男の視線の先には困り果てる女がいて、新開はこの辺で解放してやるべきなのか、もう少し欲をぶつけていいものか頭を悩ませる。嫌ではないらしい。頬が赤いのは舐めるほどの量しか摂取していないアルコールのせいか、疎い自分でも気付くいつもと違う雰囲気の化粧のせいか、はたまた自分が作用しているのか。色々ごちゃごちゃ考えつつ、女から何も言葉が返ってこないので、考察をするのがやや面倒になり、何となく、なまえの柔らかな手をぎゅっと、数度握って、ほどいて、絡める。新開の骨張ったごつい指と、しっとりとしたなまえの指がじゅっぽん、やっと、絡み合う。

「しんかいさん、」

たった、それだけのことだ。何度も言うが、二人は中学生じゃない。手なんか繋いだって何も起こらないはずなのに。漸く知った女の肌の柔さに新開はとても満足していたし、離したくなどないし。

「ん?なに?」
「…あの、」
「いやじゃない?」
「嫌ではないんですけど」

ぞくぞくぞくっと、身体が反応してしまう。力が全く入らなくて、新開の熱だけはこれでもかと伝わってきて、全身がぼこぼこ、煮えたぎるように熱い。やっぱり、どう考えたってカーディガンなんて不要だった。八月の末の夜、決して汗ばむような気温ではないのに、じわりと火照って、繋がっているところはじんじんと、痛いくらいで。

「こうしててもいい?」

いちいち、こちらを覗き込まないでほしいと、なまえはひたすらにそう思うのだが、新開としては何とも可愛らしい女の表情を見逃したくないから。
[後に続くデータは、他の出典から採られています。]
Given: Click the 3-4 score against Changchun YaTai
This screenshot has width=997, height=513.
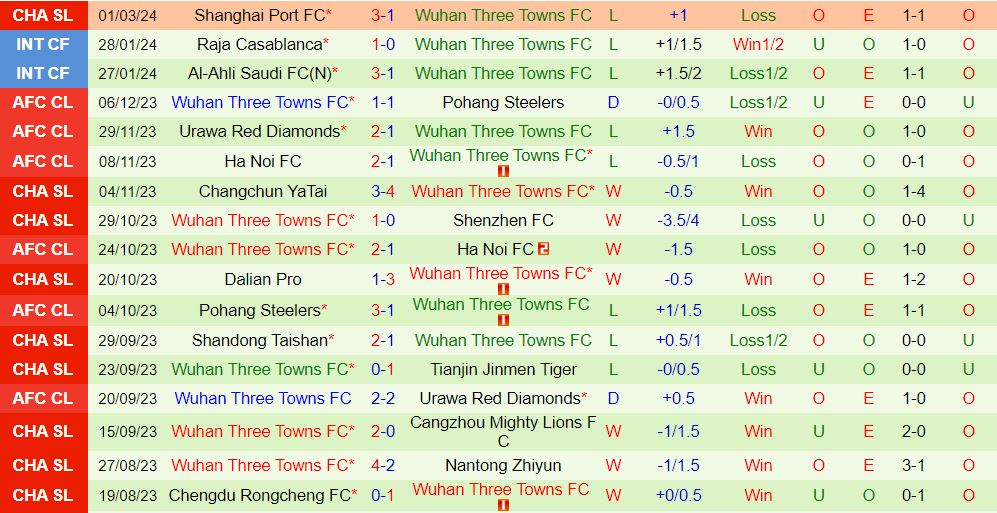Looking at the screenshot, I should 383,191.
しばらく触れ合っている指先のせいでほとんど仕事をしなくなったなまえの海馬では正常な判断が下せず、向けられる視線に反応してしまう。見たらだめだと、そんなことは考えなくたって本能的にわかるはずなのに、もう完全に、どうかしてるのだ。

「やっとこっち見た、」

パチン、と合った視線。男の大きな瞳は、一度捕らえたら離してはくれないし、なまえもそろそろ、離れられそうにもない。そんなどうしようもない熱を抱え込んだ女の目に我慢とか、理性とか、そういう類のものは全て捨ててもいいんじゃないかと新開は思って、繋がった指先に今一度力を込めて言う。好きだって、とても穏やかに言う。言った後に気付いたが、結構恥ずかしいものだった。こんなの全然、なんともないと思っていたのに照れくさくて、悟られたくはなくて、どうにか自分を繕って何度か言うが、やっぱりどうも恥ずかしい。それでも新開は言う。溢れて止まらないのだ。いいや、やっと、止めなくていいのだ。だいたい、それは別に誰の許可を得たわけでもないから、こちらの勝手な判断でしかないが、もう塞きとめることなど、できるはずもなく。

「好きなんだ」
「新開さん、あの」
「ねぇ、好き」
「わかりましたから…」
「わかってねぇだろ」
「一回言われればわかります、」
「俺も一回言われればわかるんだけど」
「…うそつき、」

言わなくたってわかってるくせに。そう言ってなまえは、新開が手を握ってきたあたりからほとんど動いていなかった駅に向かう足を完全に止めた。さてこれからどこに向かうべきなんだろうか。お互いの力がぎゅうぎゅうと込められた手をほどくには、まだちょっと、早い気がするのだ。